The artist Tania Bruguera and at least three others—Antonio Rodiles, Eliezer Avila, and Reinaldo Escobar—were being held in detention Tuesday by the Cuban government in Havana. Bruguera was in Cuba to stage Yo También Exijo (I also demand), an open-mic performance and protest at 3 PM that day at Revolution Square.

According to the New York Times: “Bruguera’s plan was the first test of whether the Obama administration’s decision to normalize relations with Cuba earlier this month would prod the Castro regime to be more tolerant of critical voices. Disappointingly, but not surprisingly, the government barred prominent critics, including Ms. Bruguera, from reaching the square.”

The Guardian, and the Miami Herald have also released reports about the detentions. The curator Octavio Zaya wrote on Facebook: “While some sources mention that [Bruguera] is under house arrest, witness accounts reiterate that [she] was taken to the infamous Villa Maurista, the notorious headquarters of the Castro regime’s secret police and intelligence. Deborah Bruguera has stated that her sister was not allowed to have any lawyer with her at the moment of her arrest.”

Bruguera is known for work that tests the limits of state censorship and other forms of control.

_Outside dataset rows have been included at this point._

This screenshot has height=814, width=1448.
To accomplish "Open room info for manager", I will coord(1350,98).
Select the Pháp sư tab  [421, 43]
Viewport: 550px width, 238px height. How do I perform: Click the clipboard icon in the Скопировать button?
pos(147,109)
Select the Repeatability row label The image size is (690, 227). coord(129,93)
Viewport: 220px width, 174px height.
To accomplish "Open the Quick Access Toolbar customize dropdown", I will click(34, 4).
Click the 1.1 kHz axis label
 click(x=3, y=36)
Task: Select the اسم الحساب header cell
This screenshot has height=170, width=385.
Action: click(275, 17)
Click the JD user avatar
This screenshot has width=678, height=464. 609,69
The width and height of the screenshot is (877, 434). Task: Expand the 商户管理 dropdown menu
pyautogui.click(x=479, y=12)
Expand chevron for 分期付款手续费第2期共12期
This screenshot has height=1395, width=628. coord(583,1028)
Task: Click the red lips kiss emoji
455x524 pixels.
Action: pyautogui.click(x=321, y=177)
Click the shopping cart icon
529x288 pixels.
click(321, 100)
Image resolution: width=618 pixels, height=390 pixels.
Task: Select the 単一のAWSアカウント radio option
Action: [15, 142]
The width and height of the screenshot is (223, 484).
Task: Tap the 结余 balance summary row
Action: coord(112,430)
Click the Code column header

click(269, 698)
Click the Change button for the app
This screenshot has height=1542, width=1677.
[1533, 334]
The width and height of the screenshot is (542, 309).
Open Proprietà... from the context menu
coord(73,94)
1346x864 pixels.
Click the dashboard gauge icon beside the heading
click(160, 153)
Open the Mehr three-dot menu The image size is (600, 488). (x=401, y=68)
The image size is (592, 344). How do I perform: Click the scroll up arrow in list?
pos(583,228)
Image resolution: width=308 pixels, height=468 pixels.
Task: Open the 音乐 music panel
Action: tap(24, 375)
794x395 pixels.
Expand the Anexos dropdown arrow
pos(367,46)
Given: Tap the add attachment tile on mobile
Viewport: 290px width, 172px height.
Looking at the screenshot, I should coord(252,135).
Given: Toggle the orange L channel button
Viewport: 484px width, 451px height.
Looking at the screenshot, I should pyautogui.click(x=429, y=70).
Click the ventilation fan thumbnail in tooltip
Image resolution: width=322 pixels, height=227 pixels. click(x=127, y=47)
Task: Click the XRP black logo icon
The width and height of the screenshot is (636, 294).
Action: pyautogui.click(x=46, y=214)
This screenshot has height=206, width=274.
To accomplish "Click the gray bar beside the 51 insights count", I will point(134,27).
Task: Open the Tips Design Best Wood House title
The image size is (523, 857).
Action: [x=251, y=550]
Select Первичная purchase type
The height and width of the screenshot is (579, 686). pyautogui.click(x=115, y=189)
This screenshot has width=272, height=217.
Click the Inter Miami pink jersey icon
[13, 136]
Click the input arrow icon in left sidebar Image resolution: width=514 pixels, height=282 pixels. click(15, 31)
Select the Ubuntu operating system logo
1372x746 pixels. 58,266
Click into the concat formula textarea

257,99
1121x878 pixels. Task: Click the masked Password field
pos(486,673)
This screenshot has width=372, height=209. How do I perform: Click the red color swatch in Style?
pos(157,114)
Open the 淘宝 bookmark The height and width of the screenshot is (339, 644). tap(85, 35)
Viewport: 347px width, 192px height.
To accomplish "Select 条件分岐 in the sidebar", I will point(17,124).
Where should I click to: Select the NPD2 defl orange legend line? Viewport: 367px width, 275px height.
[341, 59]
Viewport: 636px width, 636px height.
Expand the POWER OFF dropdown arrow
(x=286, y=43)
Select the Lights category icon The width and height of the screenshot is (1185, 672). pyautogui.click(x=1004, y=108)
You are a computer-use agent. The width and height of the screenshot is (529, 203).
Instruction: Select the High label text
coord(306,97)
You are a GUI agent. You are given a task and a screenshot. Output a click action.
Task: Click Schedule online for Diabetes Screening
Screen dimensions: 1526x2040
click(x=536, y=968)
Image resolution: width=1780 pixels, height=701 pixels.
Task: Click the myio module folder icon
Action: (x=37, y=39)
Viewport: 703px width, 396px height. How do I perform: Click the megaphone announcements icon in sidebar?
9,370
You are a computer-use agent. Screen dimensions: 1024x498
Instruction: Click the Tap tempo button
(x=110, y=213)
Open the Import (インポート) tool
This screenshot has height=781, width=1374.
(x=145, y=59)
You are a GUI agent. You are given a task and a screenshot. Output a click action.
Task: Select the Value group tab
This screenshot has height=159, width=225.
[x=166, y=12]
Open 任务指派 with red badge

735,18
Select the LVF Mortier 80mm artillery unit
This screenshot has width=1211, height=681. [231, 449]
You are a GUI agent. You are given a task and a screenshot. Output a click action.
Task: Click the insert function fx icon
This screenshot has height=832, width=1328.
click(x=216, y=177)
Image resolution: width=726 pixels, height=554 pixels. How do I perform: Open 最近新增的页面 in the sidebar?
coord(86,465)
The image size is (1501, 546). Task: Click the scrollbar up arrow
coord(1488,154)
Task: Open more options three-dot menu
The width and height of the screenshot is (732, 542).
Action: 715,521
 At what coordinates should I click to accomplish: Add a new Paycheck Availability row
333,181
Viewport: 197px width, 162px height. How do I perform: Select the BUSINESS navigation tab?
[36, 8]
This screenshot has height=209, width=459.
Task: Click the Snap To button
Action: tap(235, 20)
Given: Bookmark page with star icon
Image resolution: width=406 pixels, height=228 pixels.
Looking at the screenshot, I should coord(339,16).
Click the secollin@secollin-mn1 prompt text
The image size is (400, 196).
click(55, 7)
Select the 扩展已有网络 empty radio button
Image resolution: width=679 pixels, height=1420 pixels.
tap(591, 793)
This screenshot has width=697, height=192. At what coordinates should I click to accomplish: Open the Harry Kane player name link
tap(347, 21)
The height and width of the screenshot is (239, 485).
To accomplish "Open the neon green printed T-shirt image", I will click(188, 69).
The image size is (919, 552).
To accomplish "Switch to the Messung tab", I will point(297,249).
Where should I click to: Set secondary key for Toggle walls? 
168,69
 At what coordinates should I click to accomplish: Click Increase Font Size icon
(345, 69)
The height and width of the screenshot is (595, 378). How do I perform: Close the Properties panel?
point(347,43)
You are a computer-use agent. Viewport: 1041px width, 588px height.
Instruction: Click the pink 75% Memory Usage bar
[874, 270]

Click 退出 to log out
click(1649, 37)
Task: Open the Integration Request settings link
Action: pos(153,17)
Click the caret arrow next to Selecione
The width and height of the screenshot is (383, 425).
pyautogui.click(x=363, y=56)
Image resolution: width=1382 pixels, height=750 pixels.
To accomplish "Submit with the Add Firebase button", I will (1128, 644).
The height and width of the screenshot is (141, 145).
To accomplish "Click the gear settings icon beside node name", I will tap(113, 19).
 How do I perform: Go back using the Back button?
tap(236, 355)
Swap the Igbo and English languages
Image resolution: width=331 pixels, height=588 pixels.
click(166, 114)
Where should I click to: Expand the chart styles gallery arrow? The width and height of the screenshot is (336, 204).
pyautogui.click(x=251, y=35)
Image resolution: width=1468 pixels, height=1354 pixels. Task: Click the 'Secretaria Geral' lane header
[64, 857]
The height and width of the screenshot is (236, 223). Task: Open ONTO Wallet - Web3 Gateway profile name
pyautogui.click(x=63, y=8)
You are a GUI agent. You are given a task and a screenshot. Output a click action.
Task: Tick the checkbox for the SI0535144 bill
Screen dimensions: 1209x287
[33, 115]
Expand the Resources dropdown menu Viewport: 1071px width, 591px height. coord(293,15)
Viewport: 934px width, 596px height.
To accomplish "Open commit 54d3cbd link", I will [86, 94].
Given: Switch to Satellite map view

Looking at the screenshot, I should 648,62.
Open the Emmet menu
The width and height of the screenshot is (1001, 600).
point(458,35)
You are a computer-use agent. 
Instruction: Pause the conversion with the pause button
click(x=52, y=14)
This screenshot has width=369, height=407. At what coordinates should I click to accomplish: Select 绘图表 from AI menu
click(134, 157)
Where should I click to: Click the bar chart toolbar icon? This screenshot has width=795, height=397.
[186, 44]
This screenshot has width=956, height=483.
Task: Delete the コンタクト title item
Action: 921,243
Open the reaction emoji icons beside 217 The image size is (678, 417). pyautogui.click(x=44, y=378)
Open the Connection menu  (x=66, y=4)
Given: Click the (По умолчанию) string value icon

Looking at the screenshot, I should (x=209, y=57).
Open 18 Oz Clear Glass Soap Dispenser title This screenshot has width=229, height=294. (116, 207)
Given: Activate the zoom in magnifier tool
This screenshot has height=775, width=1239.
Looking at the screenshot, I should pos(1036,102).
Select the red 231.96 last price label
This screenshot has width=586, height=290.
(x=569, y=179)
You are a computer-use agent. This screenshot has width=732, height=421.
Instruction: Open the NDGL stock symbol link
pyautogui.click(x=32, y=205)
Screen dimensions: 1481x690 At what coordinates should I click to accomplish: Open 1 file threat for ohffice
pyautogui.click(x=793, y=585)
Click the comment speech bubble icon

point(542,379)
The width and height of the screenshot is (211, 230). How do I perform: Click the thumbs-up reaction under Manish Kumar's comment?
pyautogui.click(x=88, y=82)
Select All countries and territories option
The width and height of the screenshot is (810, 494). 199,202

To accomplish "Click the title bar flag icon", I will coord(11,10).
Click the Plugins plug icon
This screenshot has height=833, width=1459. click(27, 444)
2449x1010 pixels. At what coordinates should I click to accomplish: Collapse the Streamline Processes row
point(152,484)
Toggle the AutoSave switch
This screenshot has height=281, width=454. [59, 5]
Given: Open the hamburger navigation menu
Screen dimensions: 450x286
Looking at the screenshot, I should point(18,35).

In another piece, El Susurro de Tatlin #6 (Tatlin’s Whisper #6)—which art historian Claire Bishop documented in her 2009 Artforum report from the tenth Havana Biennial—Bruguera invited participants to individually mount a podium in the Centro Wifredo Lam and told them they would have freedom of speech for one minute each.

Updates continue to be posted in Spanish to the Facebook page for Yo También Exijo.

UPDATE, December 31, 2014, 4:35 PM: According to the Twitter and Facebook accounts for Yo También Exijo, artist Tania Bruguera was released from detention in Cuba earlier today. Bruguera called for a press conference at 4 PM today in Havana at the Monumento al Maine Convoca. Before the press conference, however, sources report that she was arrested again.

UPDATE, January 1, 2015: Tania Bruguera is reportedly back at home in Havana. The Facebook page for Yo También Exijo reports that Bruguera will not be able to leave Cuba for several months. According to a press release from Yo También Exijo, Bruguera is being charged with “resistance and disruption of public order,” which she plans to contest.

UPDATE, January 2, 2015, 7:30 AM: The New York Times’s Randal C. Archibold reports that Bruguera was arrested for a third time last night. She had gone to Havana’s prison processing center to demand the release of other detainees.

“The government did the work for me,” she told AFP’s Rigoberto Diaz during an interview Thursday between her second and third arrests. “They changed the meaning of the work, giving a lesson in intolerance … All they did was create chaos.”

A petition has begun to circulate calling for the release of Bruguera and all other citizens detained in relation to Yo También Exijo.